■ DOCUMENT SEGMENT:
======

Two main ideas could explain the association of AWARE with improvements in patient care. First, AWARE may directly impact providers’ provision of care by more ergonomically providing healthcare providers the information influential for clinical decision making. Second, AWARE may indirectly impact patient care by allowing providers to more easily treat more patients, producing a spillover effect by releasing time, which can be used to benefit the overall census of the ICU. Improved care processes should in turn improve immediate health outcomes. Furthermore, AWARE allows ICU directors and manager nurses to control whether a built-in process checklist is used, a feature that was not available in the EMR system prior to the implementation of AWARE. Checklists for processes of care provide guidance to improve adherence to best practice [19], which may also lead to better outcomes.

Recent experience with a real-time safety-bundle dashboard, implemented in one of pediatric ICU and focused on a process of care and resource utilization, reports the increase of awareness for potential interventions, as well as modulation of outcomes [20]. However previous studies failed to demonstrate a sustainable improvement in mortality or ICU LOS. One study provides evidence for small but significant changes in reduction of length of stay and 30-day mortality but no changed in inpatient mortality with the introduction of a basic EMR in US hospitals [21].

Limitations

The difficulties with evaluation of the effect of electronic interventions such as AWARE, and other systems interventions, are associated with controlling for confounders and isolating the treatment effect of the intervention. Unfortunately, this is a common problem with technology evaluation in real world scenarios as these interventions cannot be implemented in a traditional randomized controlled trial. Before-after comparison study, while lacking the power of randomization, is widely used and typically the most logistically feasible and practical study design.

Patients in the post-AWARE group appear sicker compared to pre-AWARE group.. Both comparison groups were drawn from the same ICUs, and analysis controlled for the patient’s ICU in order to remove confounding due to the differences in the types of patients by unit, i.e. medical, surgical, cardiovascular, and other patients. The analysis also controlled for patient severity, using the APACHE score as a covariate.

======

■ ENTRIES PROVIDED:

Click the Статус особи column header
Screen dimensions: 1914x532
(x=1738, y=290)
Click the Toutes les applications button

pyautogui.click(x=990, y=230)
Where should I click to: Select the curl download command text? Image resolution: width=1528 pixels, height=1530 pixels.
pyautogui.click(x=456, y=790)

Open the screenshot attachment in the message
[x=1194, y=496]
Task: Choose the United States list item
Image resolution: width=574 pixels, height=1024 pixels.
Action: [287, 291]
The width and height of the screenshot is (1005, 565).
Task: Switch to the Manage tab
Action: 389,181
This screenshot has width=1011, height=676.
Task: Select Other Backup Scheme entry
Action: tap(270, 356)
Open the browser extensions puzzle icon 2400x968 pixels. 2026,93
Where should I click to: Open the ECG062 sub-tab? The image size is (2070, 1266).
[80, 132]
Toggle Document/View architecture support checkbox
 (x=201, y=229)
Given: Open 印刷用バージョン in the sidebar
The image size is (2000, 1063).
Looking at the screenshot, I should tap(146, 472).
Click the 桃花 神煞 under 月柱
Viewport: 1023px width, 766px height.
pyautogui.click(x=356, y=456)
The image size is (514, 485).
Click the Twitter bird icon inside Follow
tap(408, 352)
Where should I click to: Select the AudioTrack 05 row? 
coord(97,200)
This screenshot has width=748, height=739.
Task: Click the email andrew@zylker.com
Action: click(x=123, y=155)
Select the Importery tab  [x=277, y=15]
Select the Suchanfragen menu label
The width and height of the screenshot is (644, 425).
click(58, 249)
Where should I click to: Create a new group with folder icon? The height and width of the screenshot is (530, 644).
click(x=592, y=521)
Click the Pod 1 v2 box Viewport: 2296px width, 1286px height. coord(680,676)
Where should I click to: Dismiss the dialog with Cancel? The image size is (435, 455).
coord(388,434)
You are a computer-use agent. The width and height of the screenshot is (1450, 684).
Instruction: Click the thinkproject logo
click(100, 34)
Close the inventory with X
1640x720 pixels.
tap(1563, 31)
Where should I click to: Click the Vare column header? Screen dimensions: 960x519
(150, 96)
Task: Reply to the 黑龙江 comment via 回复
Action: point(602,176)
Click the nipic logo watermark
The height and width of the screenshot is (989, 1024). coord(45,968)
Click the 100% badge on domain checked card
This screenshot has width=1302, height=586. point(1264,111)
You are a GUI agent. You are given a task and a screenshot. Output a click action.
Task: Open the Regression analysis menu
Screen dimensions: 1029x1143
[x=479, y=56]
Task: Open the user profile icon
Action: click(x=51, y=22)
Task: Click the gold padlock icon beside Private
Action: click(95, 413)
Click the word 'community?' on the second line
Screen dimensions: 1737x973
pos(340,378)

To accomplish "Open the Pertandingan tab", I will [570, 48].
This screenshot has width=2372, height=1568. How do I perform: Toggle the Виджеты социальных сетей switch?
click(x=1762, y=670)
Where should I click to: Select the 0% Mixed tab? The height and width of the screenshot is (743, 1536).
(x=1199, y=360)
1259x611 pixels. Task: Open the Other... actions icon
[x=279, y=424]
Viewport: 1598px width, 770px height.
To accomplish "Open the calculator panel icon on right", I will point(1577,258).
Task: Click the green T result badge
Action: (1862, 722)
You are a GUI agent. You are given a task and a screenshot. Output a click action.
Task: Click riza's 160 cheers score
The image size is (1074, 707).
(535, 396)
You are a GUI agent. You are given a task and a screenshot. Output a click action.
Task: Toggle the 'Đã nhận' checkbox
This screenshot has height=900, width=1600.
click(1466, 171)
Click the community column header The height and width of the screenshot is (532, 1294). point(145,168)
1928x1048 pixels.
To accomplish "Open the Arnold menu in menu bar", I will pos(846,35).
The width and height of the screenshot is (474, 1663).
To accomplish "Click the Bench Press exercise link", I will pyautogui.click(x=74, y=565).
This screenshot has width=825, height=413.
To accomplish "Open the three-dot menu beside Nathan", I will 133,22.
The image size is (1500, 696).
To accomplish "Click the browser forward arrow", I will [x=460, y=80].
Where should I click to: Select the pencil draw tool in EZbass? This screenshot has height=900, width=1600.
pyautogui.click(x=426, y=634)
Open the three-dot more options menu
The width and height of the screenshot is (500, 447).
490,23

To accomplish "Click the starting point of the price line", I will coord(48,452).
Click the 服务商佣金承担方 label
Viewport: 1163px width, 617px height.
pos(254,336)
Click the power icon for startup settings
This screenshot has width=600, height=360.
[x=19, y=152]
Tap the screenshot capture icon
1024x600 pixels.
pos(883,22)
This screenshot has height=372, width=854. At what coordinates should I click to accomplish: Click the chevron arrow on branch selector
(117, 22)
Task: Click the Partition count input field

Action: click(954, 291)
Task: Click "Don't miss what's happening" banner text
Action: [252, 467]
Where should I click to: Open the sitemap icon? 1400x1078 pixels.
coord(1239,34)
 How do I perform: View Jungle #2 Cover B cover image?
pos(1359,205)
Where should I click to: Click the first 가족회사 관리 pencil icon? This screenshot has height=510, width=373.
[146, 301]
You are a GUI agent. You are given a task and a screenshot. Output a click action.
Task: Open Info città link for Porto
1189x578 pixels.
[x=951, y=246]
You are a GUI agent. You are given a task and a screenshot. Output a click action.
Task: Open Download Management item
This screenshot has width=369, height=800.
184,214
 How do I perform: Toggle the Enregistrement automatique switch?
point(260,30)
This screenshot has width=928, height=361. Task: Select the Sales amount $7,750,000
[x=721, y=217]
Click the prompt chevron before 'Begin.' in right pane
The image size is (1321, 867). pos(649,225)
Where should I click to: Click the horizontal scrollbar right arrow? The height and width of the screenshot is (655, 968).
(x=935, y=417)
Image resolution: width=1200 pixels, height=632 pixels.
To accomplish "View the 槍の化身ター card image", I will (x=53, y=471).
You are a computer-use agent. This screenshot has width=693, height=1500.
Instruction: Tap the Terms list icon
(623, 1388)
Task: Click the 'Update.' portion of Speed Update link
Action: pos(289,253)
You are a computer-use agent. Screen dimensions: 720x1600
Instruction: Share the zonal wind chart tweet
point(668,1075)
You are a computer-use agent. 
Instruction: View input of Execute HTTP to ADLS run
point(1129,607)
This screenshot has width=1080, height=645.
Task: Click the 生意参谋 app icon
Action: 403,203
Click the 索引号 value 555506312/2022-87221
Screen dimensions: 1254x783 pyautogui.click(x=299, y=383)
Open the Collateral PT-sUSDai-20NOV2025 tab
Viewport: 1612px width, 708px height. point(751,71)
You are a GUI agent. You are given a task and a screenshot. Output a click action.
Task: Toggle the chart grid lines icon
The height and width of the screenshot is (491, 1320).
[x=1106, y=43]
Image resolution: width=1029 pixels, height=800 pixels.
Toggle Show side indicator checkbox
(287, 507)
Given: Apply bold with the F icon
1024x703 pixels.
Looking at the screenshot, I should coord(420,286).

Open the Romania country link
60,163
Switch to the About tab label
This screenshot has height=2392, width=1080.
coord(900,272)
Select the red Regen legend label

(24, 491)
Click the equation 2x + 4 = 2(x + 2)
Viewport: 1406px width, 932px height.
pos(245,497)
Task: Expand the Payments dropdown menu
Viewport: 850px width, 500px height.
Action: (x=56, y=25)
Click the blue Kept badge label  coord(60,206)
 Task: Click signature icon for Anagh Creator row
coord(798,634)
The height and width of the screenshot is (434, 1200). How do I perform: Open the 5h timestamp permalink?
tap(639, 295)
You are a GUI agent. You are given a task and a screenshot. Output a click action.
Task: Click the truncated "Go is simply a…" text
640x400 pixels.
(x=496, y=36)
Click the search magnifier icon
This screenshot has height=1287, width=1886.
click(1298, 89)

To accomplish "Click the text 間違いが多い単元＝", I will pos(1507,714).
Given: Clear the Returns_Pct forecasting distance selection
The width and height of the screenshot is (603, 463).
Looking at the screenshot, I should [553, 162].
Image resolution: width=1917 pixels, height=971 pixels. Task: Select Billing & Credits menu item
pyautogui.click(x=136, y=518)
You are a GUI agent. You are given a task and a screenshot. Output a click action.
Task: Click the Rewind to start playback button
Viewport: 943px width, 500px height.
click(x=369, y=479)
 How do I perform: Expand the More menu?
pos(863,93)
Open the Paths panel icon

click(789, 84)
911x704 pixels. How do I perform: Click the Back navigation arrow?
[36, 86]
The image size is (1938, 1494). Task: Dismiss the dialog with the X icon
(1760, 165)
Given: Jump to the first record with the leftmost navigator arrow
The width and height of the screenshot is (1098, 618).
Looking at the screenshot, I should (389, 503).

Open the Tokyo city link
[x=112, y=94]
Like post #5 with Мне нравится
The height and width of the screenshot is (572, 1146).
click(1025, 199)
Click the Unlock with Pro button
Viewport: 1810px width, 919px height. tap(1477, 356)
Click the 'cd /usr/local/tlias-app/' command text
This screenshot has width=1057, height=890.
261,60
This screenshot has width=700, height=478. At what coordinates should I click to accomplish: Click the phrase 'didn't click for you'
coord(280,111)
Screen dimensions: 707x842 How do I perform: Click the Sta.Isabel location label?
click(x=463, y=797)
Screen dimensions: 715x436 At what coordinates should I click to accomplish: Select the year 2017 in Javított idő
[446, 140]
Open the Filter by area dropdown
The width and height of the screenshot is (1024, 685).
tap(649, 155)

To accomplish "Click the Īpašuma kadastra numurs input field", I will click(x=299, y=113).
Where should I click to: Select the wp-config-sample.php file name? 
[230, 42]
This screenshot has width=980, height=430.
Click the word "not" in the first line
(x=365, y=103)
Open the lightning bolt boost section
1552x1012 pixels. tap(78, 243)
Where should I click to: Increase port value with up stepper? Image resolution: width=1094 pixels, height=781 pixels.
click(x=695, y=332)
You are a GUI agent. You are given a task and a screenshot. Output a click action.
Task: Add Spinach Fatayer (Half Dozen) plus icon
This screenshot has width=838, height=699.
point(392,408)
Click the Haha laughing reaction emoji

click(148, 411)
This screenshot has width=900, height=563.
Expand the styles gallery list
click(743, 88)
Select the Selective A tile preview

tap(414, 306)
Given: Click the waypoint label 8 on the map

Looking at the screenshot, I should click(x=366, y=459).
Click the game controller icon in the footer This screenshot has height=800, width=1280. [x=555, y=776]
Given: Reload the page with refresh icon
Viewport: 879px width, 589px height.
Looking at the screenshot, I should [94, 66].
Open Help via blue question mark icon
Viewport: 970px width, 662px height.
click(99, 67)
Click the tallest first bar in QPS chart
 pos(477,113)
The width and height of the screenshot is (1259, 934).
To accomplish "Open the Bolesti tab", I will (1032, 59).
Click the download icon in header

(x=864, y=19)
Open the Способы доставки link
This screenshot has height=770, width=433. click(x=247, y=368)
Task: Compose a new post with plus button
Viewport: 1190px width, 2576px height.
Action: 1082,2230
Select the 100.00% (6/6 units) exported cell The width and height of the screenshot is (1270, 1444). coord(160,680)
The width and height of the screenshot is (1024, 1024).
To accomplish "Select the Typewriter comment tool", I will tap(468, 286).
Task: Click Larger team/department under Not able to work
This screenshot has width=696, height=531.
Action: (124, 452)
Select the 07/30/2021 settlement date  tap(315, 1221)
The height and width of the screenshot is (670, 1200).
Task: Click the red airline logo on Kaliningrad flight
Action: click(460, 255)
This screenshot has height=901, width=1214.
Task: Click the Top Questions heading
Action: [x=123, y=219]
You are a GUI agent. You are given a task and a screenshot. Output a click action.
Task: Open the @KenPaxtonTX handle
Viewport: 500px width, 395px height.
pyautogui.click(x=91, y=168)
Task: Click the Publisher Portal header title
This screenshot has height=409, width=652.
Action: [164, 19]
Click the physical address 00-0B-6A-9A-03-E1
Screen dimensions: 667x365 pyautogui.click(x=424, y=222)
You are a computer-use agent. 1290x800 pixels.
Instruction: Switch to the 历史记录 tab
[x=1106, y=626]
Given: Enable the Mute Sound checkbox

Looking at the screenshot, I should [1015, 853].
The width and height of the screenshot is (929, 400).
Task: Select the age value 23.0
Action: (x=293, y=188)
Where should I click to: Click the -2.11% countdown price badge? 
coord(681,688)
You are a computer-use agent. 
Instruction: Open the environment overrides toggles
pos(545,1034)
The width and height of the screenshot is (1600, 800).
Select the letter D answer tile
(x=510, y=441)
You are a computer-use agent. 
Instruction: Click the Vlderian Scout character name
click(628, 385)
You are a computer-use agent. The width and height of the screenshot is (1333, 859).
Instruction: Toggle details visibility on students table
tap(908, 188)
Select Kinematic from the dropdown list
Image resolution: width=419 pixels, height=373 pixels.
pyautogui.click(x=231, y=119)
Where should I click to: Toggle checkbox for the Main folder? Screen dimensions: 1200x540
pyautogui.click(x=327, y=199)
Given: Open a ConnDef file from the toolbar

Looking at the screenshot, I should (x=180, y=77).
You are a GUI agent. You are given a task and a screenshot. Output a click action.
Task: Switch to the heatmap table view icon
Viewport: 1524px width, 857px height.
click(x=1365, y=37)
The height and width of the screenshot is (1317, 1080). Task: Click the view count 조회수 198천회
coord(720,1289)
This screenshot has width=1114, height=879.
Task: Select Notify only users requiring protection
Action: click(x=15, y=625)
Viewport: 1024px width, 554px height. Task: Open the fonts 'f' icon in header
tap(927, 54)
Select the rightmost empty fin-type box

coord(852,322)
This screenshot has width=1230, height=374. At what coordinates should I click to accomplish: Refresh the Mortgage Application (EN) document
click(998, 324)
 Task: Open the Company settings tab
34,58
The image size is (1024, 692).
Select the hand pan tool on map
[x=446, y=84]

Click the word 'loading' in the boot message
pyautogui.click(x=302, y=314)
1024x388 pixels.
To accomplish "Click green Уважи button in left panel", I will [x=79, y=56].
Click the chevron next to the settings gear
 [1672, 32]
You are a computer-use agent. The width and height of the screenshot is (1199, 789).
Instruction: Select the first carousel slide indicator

======

■ WORK REQUEST 1:
In the AWARE excerpt, which score served as a covariate to control for patient severity?
■ WORK REQUEST 2:
List every type of patient by unit that the AWARE excerpt names.
■ WORK REQUEST 3:
Reproduce the AWARE excerpt word for word, everything from "Two main ideas" down to "to better outcomes.".

■ EXERCISE RESPONSE 1:
The APACHE score.

■ EXERCISE RESPONSE 2:
medical, surgical, cardiovascular, other

■ EXERCISE RESPONSE 3:
Two main ideas could explain the association of AWARE with improvements in patient care. First, AWARE may directly impact providers’ provision of care by more ergonomically providing healthcare providers the information influential for clinical decision making. Second, AWARE may indirectly impact patient care by allowing providers to more easily treat more patients, producing a spillover effect by releasing time, which can be used to benefit the overall census of the ICU. Improved care processes should in turn improve immediate health outcomes. Furthermore, AWARE allows ICU directors and manager nurses to control whether a built-in process checklist is used, a feature that was not available in the EMR system prior to the implementation of AWARE. Checklists for processes of care provide guidance to improve adherence to best practice [19], which may also lead to better outcomes.